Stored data
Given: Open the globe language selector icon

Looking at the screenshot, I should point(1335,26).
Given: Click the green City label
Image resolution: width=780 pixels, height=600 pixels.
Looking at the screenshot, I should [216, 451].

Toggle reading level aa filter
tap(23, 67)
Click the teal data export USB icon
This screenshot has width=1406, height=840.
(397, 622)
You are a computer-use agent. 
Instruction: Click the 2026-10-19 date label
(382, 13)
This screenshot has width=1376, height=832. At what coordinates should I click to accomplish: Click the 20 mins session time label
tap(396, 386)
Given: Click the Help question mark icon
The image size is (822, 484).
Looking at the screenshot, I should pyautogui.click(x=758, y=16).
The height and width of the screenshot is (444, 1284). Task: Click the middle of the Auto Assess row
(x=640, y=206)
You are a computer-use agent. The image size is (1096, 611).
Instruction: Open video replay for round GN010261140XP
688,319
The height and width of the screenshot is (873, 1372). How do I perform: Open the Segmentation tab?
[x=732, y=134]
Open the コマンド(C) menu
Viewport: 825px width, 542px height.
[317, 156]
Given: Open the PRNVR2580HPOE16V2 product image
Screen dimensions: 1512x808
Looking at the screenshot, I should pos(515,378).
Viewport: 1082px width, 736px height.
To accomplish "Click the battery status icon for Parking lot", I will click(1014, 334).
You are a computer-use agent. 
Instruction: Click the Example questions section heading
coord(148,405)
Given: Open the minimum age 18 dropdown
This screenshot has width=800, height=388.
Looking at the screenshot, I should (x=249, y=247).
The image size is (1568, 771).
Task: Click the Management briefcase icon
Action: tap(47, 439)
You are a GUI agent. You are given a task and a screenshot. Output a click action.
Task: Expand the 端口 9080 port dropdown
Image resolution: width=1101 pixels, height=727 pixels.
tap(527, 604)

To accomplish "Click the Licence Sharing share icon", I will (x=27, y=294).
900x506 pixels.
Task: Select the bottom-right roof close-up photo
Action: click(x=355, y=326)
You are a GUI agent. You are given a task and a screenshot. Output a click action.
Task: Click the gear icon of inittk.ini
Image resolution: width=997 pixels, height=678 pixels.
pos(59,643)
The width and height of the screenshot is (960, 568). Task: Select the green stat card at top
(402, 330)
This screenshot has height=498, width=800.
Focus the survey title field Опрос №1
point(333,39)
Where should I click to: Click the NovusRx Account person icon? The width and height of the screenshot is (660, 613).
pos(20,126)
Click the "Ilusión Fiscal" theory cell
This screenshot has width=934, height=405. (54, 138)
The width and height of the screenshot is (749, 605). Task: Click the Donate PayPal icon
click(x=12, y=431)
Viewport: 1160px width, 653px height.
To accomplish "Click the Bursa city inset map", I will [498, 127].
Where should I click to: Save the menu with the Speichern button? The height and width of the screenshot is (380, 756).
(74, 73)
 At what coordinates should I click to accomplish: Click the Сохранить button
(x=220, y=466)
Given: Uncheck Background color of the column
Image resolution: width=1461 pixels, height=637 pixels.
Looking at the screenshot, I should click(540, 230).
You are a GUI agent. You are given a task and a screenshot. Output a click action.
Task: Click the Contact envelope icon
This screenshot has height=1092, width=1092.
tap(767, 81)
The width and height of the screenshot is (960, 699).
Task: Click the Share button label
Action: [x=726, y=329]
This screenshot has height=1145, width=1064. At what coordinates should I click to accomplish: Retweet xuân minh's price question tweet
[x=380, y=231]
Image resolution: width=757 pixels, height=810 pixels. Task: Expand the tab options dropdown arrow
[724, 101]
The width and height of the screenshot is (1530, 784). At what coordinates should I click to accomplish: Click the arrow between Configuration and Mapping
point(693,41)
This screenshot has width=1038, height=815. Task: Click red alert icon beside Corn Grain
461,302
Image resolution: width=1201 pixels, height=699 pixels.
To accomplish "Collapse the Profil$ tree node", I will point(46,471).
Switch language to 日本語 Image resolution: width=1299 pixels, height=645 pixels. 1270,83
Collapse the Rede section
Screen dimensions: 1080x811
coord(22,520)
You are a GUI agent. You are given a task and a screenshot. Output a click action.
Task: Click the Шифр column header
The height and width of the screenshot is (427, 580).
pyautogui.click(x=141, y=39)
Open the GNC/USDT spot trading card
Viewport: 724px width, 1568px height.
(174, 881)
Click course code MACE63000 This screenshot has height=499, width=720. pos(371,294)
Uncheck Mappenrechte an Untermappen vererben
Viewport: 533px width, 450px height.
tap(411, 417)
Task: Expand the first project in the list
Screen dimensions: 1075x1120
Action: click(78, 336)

## [PROBLEM]
All the lines above must be output exactly, with none omitted.

## [RESPONSE TO THIS EXERCISE]
Given: Open the globe language selector icon

Looking at the screenshot, I should point(1335,26).
Given: Click the green City label
Image resolution: width=780 pixels, height=600 pixels.
Looking at the screenshot, I should [216, 451].

Toggle reading level aa filter
tap(23, 67)
Click the teal data export USB icon
This screenshot has width=1406, height=840.
(397, 622)
You are a computer-use agent. 
Instruction: Click the 2026-10-19 date label
(382, 13)
This screenshot has width=1376, height=832. At what coordinates should I click to accomplish: Click the 20 mins session time label
tap(396, 386)
Given: Click the Help question mark icon
The image size is (822, 484).
Looking at the screenshot, I should pyautogui.click(x=758, y=16).
The height and width of the screenshot is (444, 1284). Task: Click the middle of the Auto Assess row
(x=640, y=206)
You are a computer-use agent. The image size is (1096, 611).
Instruction: Open video replay for round GN010261140XP
688,319
The height and width of the screenshot is (873, 1372). How do I perform: Open the Segmentation tab?
[x=732, y=134]
Open the コマンド(C) menu
Viewport: 825px width, 542px height.
[317, 156]
Given: Open the PRNVR2580HPOE16V2 product image
Screen dimensions: 1512x808
Looking at the screenshot, I should pos(515,378).
Viewport: 1082px width, 736px height.
To accomplish "Click the battery status icon for Parking lot", I will click(1014, 334).
You are a computer-use agent. 
Instruction: Click the Example questions section heading
coord(148,405)
Given: Open the minimum age 18 dropdown
This screenshot has width=800, height=388.
Looking at the screenshot, I should (x=249, y=247).
The image size is (1568, 771).
Task: Click the Management briefcase icon
Action: tap(47, 439)
You are a GUI agent. You are given a task and a screenshot. Output a click action.
Task: Expand the 端口 9080 port dropdown
Image resolution: width=1101 pixels, height=727 pixels.
tap(527, 604)

To accomplish "Click the Licence Sharing share icon", I will (x=27, y=294).
900x506 pixels.
Task: Select the bottom-right roof close-up photo
Action: click(x=355, y=326)
You are a GUI agent. You are given a task and a screenshot. Output a click action.
Task: Click the gear icon of inittk.ini
Image resolution: width=997 pixels, height=678 pixels.
pos(59,643)
The width and height of the screenshot is (960, 568). Task: Select the green stat card at top
(402, 330)
This screenshot has height=498, width=800.
Focus the survey title field Опрос №1
point(333,39)
Where should I click to: Click the NovusRx Account person icon? The width and height of the screenshot is (660, 613).
pos(20,126)
Click the "Ilusión Fiscal" theory cell
This screenshot has width=934, height=405. (54, 138)
The width and height of the screenshot is (749, 605). Task: Click the Donate PayPal icon
click(x=12, y=431)
Viewport: 1160px width, 653px height.
To accomplish "Click the Bursa city inset map", I will [498, 127].
Where should I click to: Save the menu with the Speichern button? The height and width of the screenshot is (380, 756).
(74, 73)
 At what coordinates should I click to accomplish: Click the Сохранить button
(x=220, y=466)
Given: Uncheck Background color of the column
Image resolution: width=1461 pixels, height=637 pixels.
Looking at the screenshot, I should click(540, 230).
You are a GUI agent. You are given a task and a screenshot. Output a click action.
Task: Click the Contact envelope icon
This screenshot has height=1092, width=1092.
tap(767, 81)
The width and height of the screenshot is (960, 699).
Task: Click the Share button label
Action: [x=726, y=329]
This screenshot has height=1145, width=1064. At what coordinates should I click to accomplish: Retweet xuân minh's price question tweet
[x=380, y=231]
Image resolution: width=757 pixels, height=810 pixels. Task: Expand the tab options dropdown arrow
[724, 101]
The width and height of the screenshot is (1530, 784). At what coordinates should I click to accomplish: Click the arrow between Configuration and Mapping
point(693,41)
This screenshot has width=1038, height=815. Task: Click red alert icon beside Corn Grain
461,302
Image resolution: width=1201 pixels, height=699 pixels.
To accomplish "Collapse the Profil$ tree node", I will point(46,471).
Switch language to 日本語 Image resolution: width=1299 pixels, height=645 pixels. 1270,83
Collapse the Rede section
Screen dimensions: 1080x811
coord(22,520)
You are a GUI agent. You are given a task and a screenshot. Output a click action.
Task: Click the Шифр column header
The height and width of the screenshot is (427, 580).
pyautogui.click(x=141, y=39)
Open the GNC/USDT spot trading card
Viewport: 724px width, 1568px height.
(174, 881)
Click course code MACE63000 This screenshot has height=499, width=720. pos(371,294)
Uncheck Mappenrechte an Untermappen vererben
Viewport: 533px width, 450px height.
tap(411, 417)
Task: Expand the first project in the list
Screen dimensions: 1075x1120
Action: click(78, 336)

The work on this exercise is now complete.